NASA has been forced to cancel the launch of its Cyclone Global Navigation Satellite System due to a faulty hydraulic pump.

The mission was supposed to put in orbit eight satellites aboard the Pegasus XL rocket to study hurricanes and predict their intensity, but the rocket was not able to release itself from the aircraft during the scheduled procedure. The crew tried to solve the problem during launch, labeled as “valiant troubleshooting” by NASA, but efforts diverted to a second launch attempt on Tuesday.

NASA Cyclone Global Navigation Satellite System.
NASA Cyclone Global Navigation Satellite System. Image credit: NASA.

CYGNSS mission briefing

The L-1011 Stargazer aircraft will be resuming launch procedures from Cape Canaveral Air Force Station on top of the Pegasus XL rocket, both built and designed by Orbital ATK. The plan is for Pegasus XL to launch the Stargazer upward to later detach itself at an altitude of 40,000 feet, as it rises over the Atlantic Ocean.

Pegasus XL will keep its momentum for five seconds until it activates its rockets to put itself in orbit.
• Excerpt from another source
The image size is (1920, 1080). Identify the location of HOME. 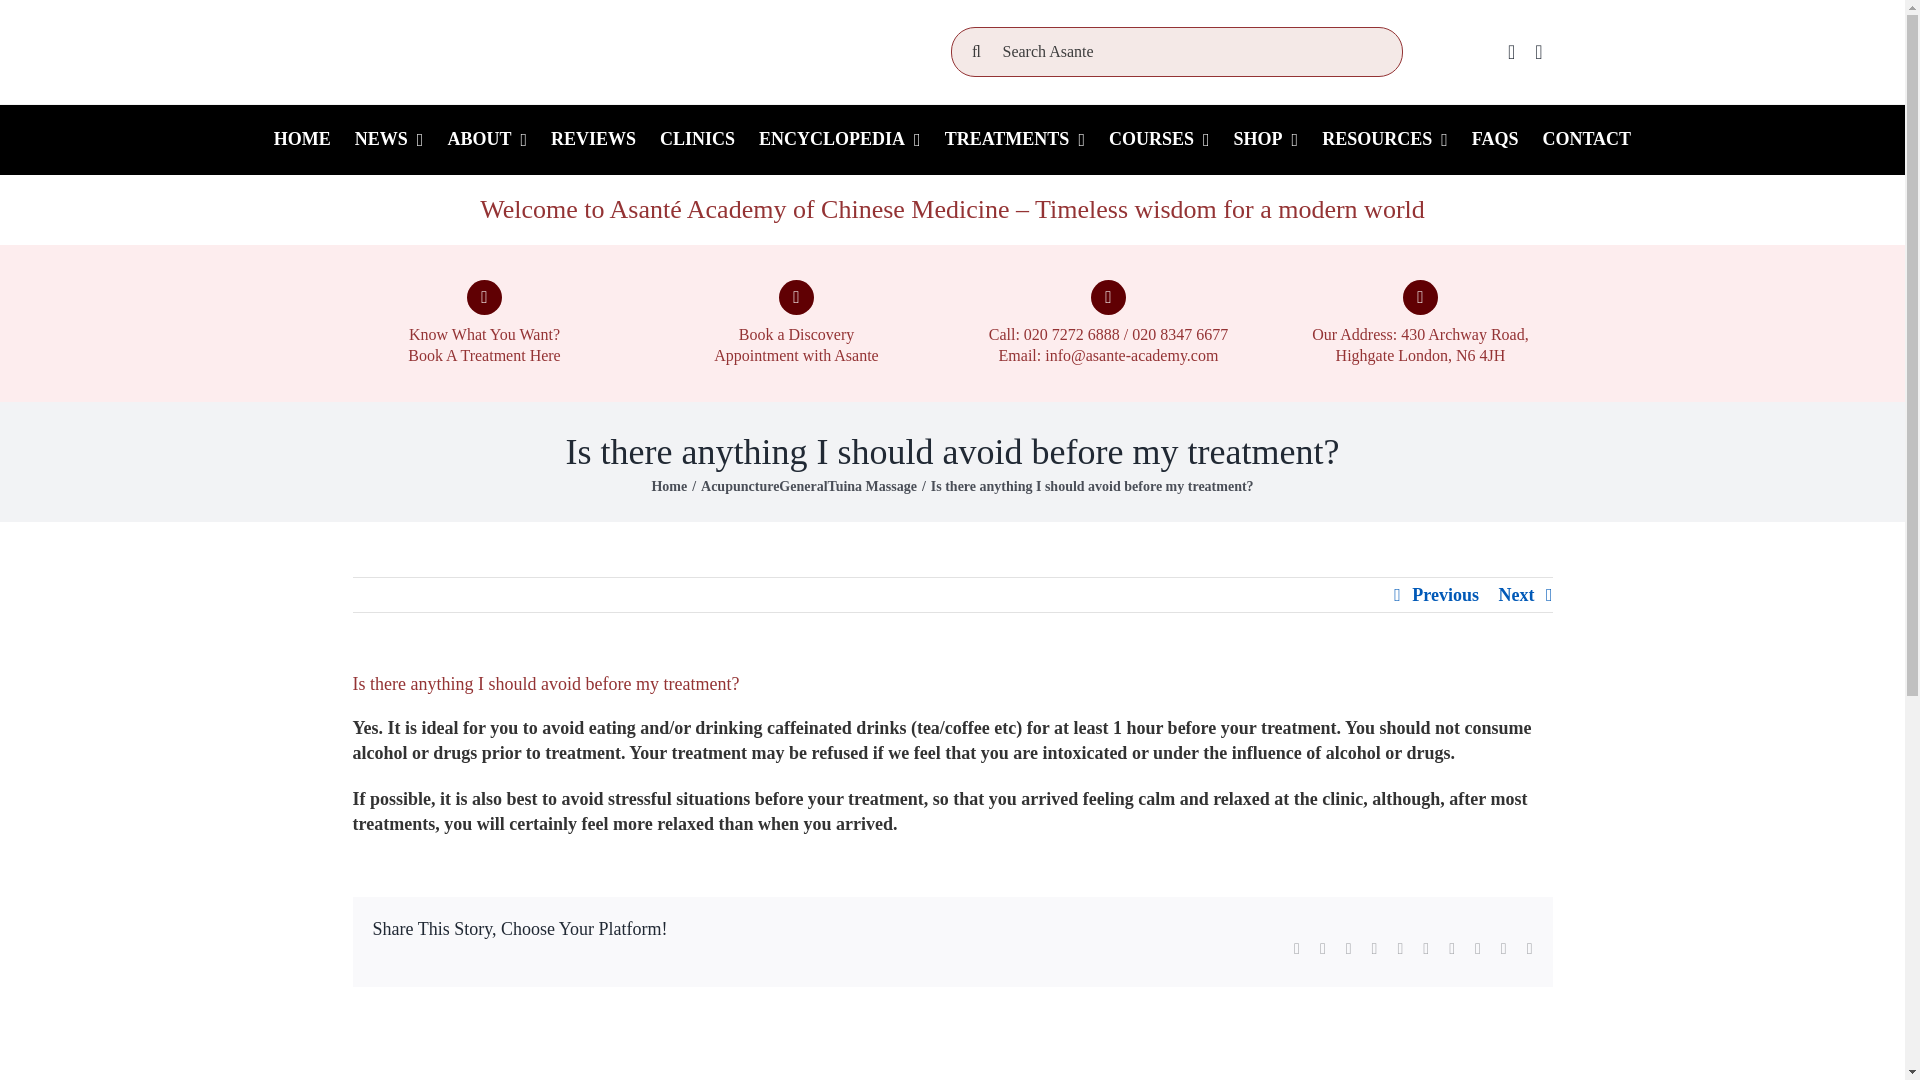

There the spaceship will launch its eight satellites comprising the CYGNSS, which will serve to analyze how hurricanes and cyclones are formed. Current technology allows weather scientists to understand how hurricanes move and how long they take to arrive at a specific destination, but currently there is not a sufficient input of data that reveals how intense a storm will be before it gets formed.

The $157 million CYGNSS mission will use GPS satellites to measure wind speed in the tropics, which is where hurricanes are born. The main objective is to survey the Earth’s surface winds, which allows scientists to understand how hurricanes grow and become destructive engines of nature. The satellites will reside at an altitude of 316 miles above sea level and will orbit at an inclination of 35 degrees.

CYGNSS investigators revealed that hurricane forecasts have improved, although intensity measurements have remained the same for several years without much progress. Chris Ruf, CYGNSS director, affirms that Earth’s surface serves to bounce back GPS signals, just like the moon becomes reflected on oceanic calm waters. When the wind stirs up radio signals, the reflection of the moon becomes blurry, and the same occurs with radio signals. The signals will reach CYGNSS satellites every seven hours, allowing NASA to have accurate measurements several times per day.

Existing weather satellites cannot measure wind speed accurately because they are not specifically designed for such purpose. For example, the Tropical Rainfall Measurement radar was designed to analyze rain and not the wind; in contrast, CYGNSS is designed to look through rain and focus on wind currents.

An alternative would be to fly airplanes into the storm itself, but this is particularly dangerous, costly, and multiple flights must be performed in order to obtain accurate measurements over a prolonged period of time.

Chris Ruf noted that, although CYGNSS will result in a vast improvement for hurricane measurements, airplanes will remain as the better alternative. CYGNSS is expected to serve as a complement for any measurement that could be performed directly from Earth.